いっそ、秋月ならだましやすいということを高崎はおもったかもしれない。
この時代、他藩への感覚というのはいまの国際関係の中の国々よりもそらぞらしく、
ときに仇敵視してみる心理があった。
とりわけ薩摩藩と会津藩では気心も知れがたい異国同士の観があったのではないかと思われるし、
その心理の牆壁をこえて相手と接触するには多少、甘ったるさのある相手のほうがいいのではないか。
秋月は政治家ではない。
後年のかれをみても、まず他人を信じるきる所から関係を結ぶという男だった。
秋月は、高崎のいうことをきいて驚いた。
高崎は、長州藩とその傘下の過激志士が公卿を擁し、
その公卿はほしいままに詔勅と称するものを志士たちにあたえ、
それでもっと幕府をゆさぶろうとしている、
天下の乱はここからおこる、「貴意如何」と、問うた。
秋月は即答できない。
高崎のいうことを聴いていたが、抗幕姿勢をとる薩摩藩の公用方のいう言葉とは思えない。

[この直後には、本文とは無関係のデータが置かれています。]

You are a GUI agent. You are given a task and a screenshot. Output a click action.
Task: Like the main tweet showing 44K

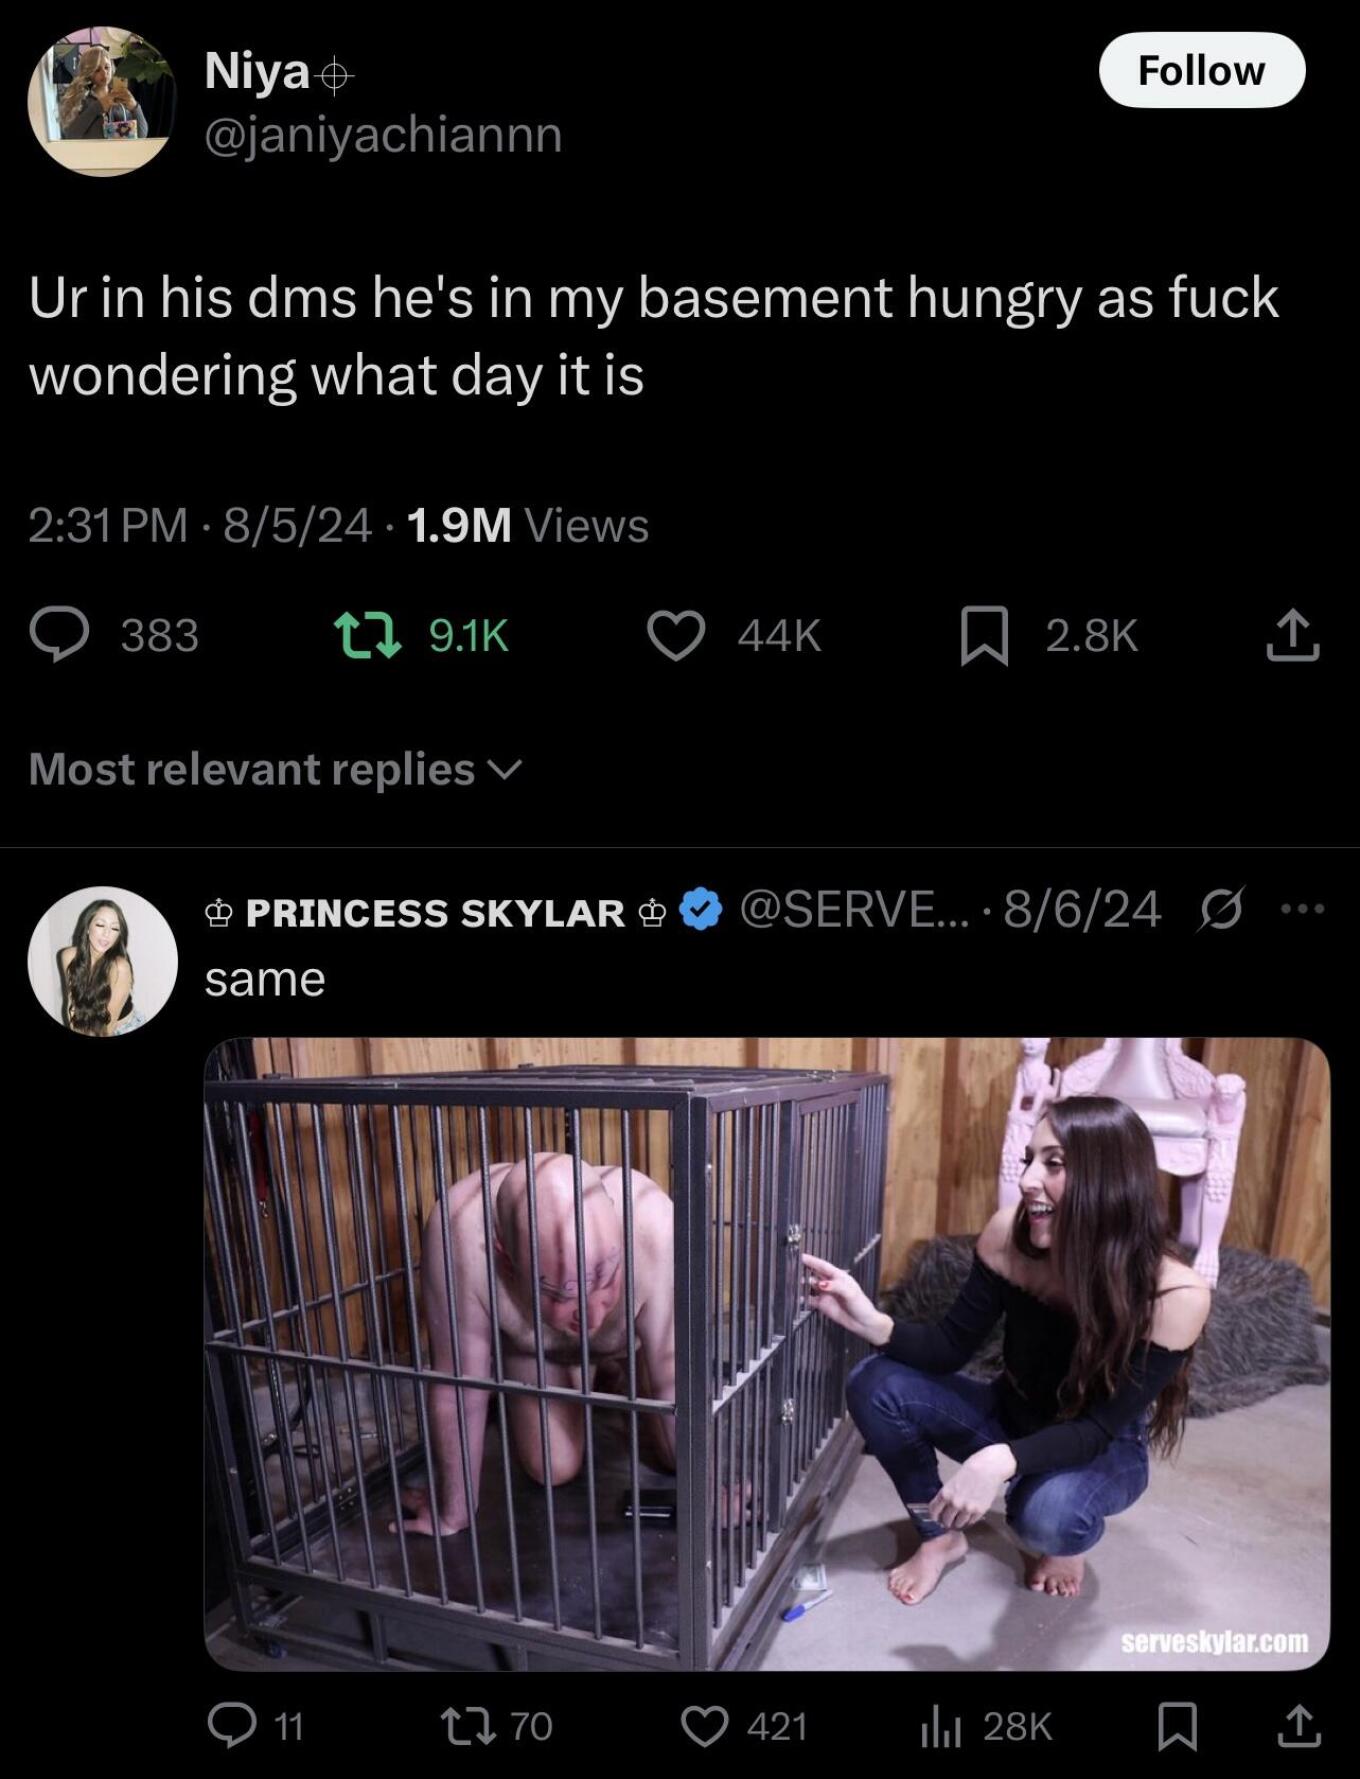tap(676, 636)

しばらく聴いてから、「いまの説は、私見なりや」 と反問した。
高崎はかぶりをふり、これは薩摩藩の藩論である、と答えた。
京都の薩摩藩邸にはさきに触れたように、のちのように西郷や大久保はおらず、
むろん久光もおらず、奈良原繁以下数人の頭株がいるだけである。
高崎が「藩論也」としてここまで言いきる以上は
薩摩へ急使を出して久光の訓令を仰いだのであろうか。
薩摩藩は、幕末のぎりぎりの時期には、
京都と国もとの連絡を敏速にするために、
兵庫沖に藩の蒸気船をつないでおき、
手紙一本を運ぶために大坂湾と鹿児島を往来した。
船は片道、三、四日で航走した。
しかしこの時期にはそういう贅沢な通信法を用いていないはずだから、
手紙の往来はそう敏速にできない。
しかし顔ぶれからみて、独断ともおもえない。
あるいは久光が、
「京都の混乱が極に達した場合にはそのようにせよ」
と言いのこしておいたのかもしれない。